SUPPLIED RECORDS:
= = = = = = =
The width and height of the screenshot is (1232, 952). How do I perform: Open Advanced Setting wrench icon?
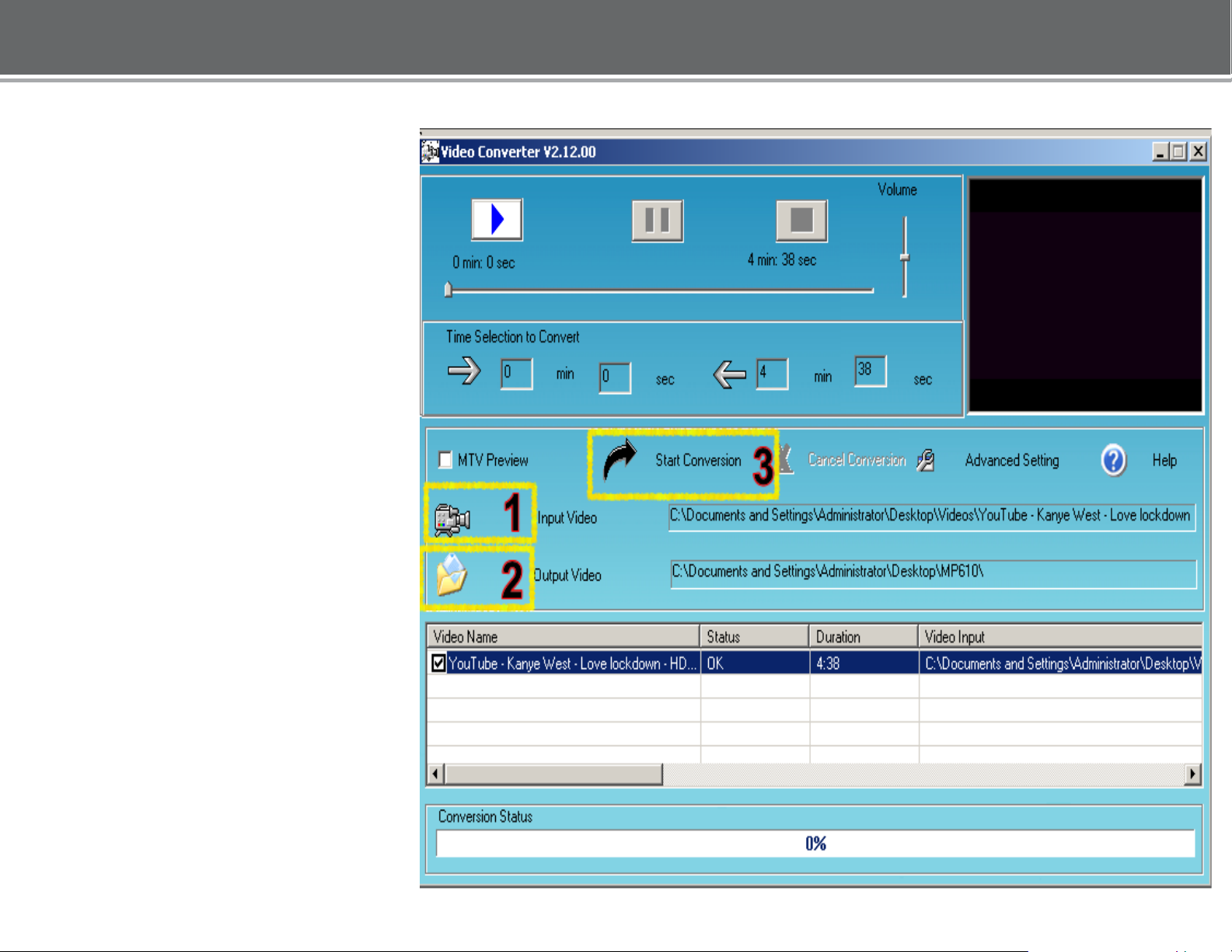point(926,461)
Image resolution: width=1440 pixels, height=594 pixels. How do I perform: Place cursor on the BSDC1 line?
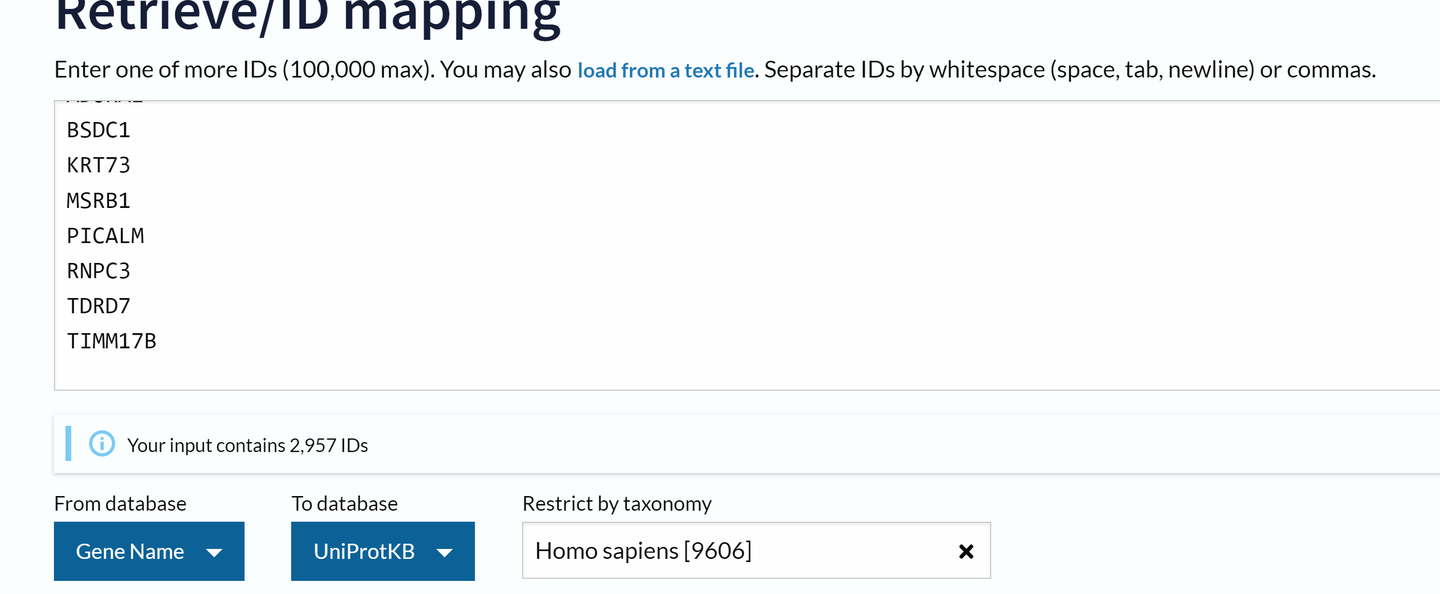(x=99, y=130)
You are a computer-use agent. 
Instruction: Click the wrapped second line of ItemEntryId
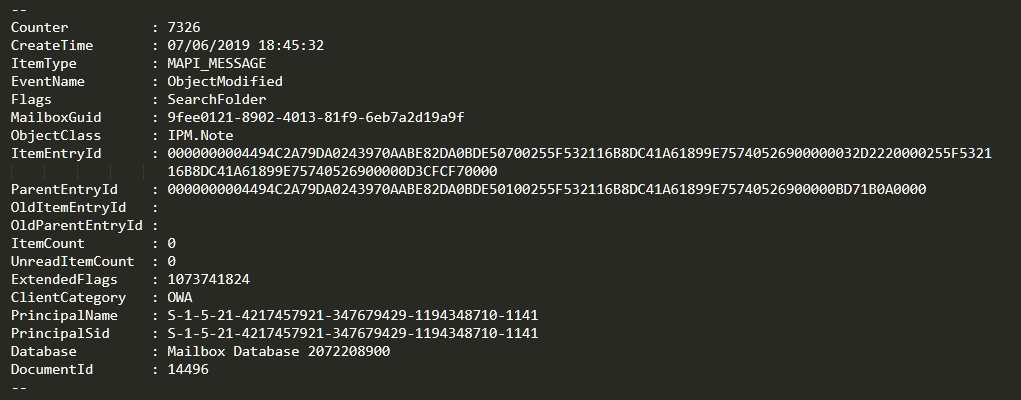click(x=332, y=171)
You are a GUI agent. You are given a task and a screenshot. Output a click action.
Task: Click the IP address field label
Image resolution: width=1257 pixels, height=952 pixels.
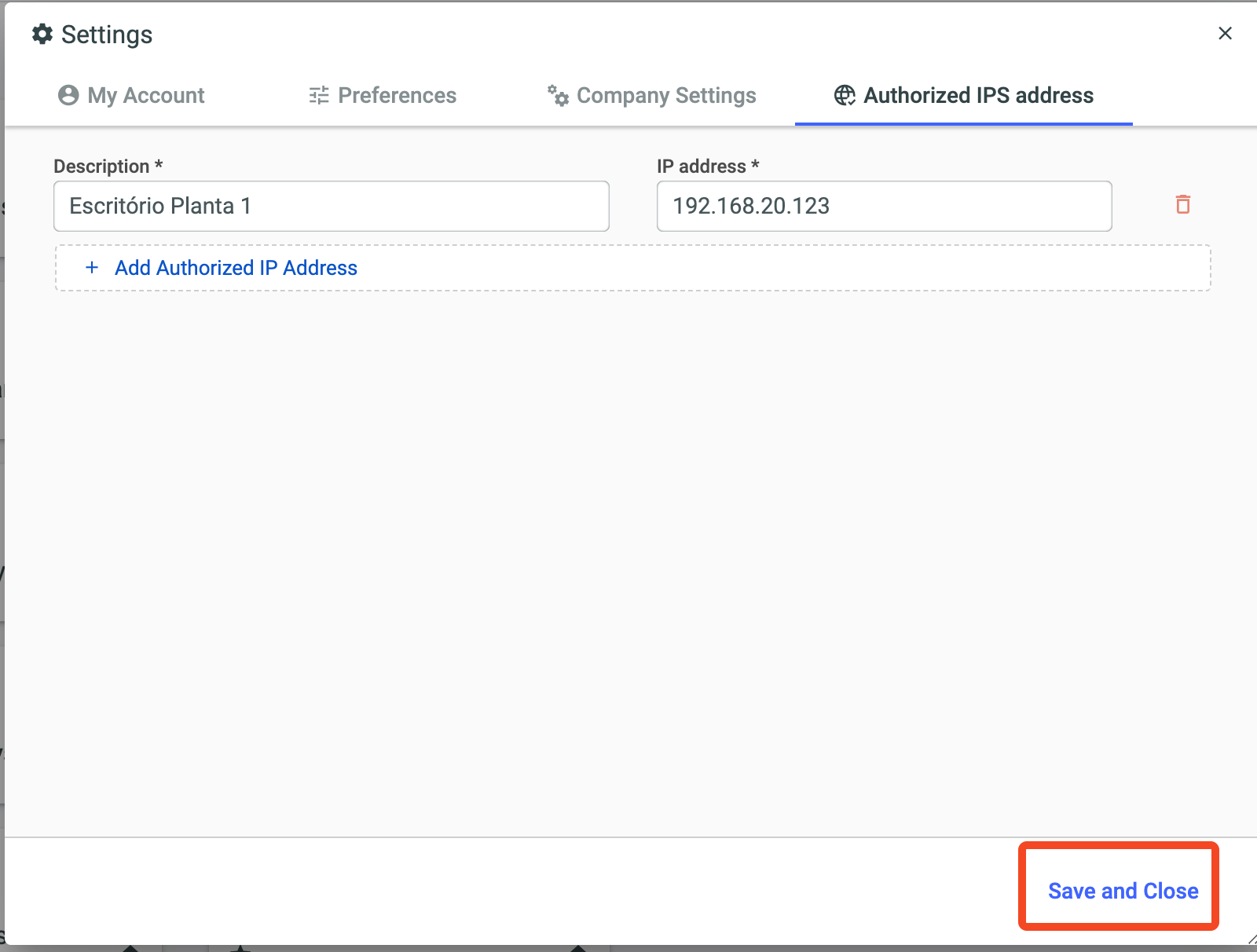(701, 167)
= = = = = = =
WHAT YOU NEED TO DO: For every line in the listing above that holds "agent", add one to a tally, and give that tally alone.

WRITTEN RESPONSE: 2